What the task requires » Output must match the data below exactly from its first line through the line that contains "Click the Groups", with no other line.

Stored records »

======

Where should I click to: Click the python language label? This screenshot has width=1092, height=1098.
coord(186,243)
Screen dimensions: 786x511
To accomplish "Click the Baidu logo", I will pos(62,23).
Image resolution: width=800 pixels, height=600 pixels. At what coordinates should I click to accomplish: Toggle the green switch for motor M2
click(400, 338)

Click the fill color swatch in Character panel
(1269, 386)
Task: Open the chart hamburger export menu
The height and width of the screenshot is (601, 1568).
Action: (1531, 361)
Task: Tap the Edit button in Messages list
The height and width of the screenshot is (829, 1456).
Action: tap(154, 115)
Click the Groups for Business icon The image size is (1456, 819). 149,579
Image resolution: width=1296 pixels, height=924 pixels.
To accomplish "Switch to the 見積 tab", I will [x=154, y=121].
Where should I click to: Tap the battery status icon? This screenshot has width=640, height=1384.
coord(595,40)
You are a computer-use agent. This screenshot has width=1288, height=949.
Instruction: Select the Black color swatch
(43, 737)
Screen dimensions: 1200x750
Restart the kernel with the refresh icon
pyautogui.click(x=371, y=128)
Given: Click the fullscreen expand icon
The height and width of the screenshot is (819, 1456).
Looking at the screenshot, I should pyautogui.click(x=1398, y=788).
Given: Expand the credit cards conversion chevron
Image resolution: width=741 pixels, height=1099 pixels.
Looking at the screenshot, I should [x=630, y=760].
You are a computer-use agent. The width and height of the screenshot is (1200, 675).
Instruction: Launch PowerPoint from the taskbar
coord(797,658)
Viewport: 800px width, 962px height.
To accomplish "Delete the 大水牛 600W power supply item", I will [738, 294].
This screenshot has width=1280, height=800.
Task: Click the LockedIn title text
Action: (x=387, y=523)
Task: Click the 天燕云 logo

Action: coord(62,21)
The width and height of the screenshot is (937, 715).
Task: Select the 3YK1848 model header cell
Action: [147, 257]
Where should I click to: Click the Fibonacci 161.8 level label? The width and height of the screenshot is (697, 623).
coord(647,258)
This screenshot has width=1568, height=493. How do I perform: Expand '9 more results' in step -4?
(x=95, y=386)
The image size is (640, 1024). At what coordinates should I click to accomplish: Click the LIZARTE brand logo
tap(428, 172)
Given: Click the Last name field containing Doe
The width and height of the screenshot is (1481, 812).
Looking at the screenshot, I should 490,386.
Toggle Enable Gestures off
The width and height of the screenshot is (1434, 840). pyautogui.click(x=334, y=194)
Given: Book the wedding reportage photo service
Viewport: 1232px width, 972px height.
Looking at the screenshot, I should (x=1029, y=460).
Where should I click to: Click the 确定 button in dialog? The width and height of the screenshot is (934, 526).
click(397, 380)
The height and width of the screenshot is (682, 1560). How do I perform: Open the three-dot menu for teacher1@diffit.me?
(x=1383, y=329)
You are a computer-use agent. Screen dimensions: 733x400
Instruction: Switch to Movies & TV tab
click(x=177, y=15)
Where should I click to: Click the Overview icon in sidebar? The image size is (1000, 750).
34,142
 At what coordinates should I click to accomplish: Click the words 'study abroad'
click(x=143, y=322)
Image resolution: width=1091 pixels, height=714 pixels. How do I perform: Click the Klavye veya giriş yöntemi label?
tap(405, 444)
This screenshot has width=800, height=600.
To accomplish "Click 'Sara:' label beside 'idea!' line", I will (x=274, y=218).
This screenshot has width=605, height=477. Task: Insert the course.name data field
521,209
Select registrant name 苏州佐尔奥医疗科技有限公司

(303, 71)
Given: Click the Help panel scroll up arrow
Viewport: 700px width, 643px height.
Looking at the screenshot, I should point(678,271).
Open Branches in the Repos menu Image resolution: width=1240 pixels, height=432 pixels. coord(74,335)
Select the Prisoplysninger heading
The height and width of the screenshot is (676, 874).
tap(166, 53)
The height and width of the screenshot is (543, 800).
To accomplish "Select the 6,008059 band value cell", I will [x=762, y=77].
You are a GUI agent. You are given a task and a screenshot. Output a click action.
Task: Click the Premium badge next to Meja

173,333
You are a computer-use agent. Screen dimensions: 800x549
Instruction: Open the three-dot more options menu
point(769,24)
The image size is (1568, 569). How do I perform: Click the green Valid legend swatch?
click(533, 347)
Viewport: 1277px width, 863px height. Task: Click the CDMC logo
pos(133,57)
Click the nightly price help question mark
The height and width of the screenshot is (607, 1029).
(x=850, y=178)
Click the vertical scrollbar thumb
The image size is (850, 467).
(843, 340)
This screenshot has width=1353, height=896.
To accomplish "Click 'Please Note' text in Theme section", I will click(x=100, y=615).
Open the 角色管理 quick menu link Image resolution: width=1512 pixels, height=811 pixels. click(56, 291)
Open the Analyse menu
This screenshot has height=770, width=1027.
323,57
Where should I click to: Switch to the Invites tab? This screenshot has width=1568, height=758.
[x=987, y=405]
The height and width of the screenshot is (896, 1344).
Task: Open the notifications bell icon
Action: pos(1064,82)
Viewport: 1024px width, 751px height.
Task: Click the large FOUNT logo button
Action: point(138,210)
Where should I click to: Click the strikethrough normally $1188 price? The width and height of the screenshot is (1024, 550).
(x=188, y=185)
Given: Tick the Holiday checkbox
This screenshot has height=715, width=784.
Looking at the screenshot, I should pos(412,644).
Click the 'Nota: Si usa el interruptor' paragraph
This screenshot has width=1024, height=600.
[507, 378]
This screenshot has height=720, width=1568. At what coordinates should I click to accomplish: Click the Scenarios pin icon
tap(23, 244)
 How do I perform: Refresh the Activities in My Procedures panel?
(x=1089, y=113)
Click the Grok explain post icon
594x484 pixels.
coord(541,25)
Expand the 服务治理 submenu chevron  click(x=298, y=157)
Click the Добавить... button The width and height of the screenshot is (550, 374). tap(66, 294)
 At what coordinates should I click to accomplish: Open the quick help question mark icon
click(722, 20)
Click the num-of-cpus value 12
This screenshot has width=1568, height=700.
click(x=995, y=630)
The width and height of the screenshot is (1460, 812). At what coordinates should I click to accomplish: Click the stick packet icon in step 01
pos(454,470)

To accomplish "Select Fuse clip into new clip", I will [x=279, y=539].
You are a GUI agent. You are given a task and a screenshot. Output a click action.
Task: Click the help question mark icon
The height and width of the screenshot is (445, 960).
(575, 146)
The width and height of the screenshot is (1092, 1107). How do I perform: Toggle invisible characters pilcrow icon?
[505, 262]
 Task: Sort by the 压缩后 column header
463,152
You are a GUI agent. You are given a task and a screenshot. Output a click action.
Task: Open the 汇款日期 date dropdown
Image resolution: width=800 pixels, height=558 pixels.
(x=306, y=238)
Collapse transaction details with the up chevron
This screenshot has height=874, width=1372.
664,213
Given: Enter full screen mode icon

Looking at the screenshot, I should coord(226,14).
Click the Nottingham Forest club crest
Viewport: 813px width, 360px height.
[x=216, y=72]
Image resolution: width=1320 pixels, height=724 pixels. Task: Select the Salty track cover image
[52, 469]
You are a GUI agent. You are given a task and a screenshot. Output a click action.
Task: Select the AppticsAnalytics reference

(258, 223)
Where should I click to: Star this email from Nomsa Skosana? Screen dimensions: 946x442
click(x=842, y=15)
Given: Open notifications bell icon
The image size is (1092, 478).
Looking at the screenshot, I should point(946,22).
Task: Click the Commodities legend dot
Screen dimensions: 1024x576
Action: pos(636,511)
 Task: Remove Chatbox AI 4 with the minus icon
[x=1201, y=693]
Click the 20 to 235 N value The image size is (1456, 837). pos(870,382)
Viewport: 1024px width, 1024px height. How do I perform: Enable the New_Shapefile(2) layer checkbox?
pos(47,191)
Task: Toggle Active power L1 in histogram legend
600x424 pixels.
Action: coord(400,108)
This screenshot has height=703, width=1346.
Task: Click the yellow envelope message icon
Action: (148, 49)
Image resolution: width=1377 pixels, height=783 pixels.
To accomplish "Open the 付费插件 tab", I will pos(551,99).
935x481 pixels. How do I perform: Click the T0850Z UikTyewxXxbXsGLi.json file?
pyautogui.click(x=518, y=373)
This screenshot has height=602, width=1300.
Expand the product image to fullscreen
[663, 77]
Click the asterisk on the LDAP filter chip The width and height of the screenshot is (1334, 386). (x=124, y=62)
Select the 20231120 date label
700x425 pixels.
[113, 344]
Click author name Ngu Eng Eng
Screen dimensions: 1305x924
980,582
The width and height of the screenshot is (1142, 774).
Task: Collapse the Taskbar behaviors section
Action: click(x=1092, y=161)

======

Expected answer »
Where should I click to: Click the python language label? This screenshot has width=1092, height=1098.
coord(186,243)
Screen dimensions: 786x511
To accomplish "Click the Baidu logo", I will pos(62,23).
Image resolution: width=800 pixels, height=600 pixels. At what coordinates should I click to accomplish: Toggle the green switch for motor M2
click(400, 338)

Click the fill color swatch in Character panel
(1269, 386)
Task: Open the chart hamburger export menu
The height and width of the screenshot is (601, 1568).
Action: (1531, 361)
Task: Tap the Edit button in Messages list
The height and width of the screenshot is (829, 1456).
Action: tap(154, 115)
Click the Groups for Business icon The image size is (1456, 819). 149,579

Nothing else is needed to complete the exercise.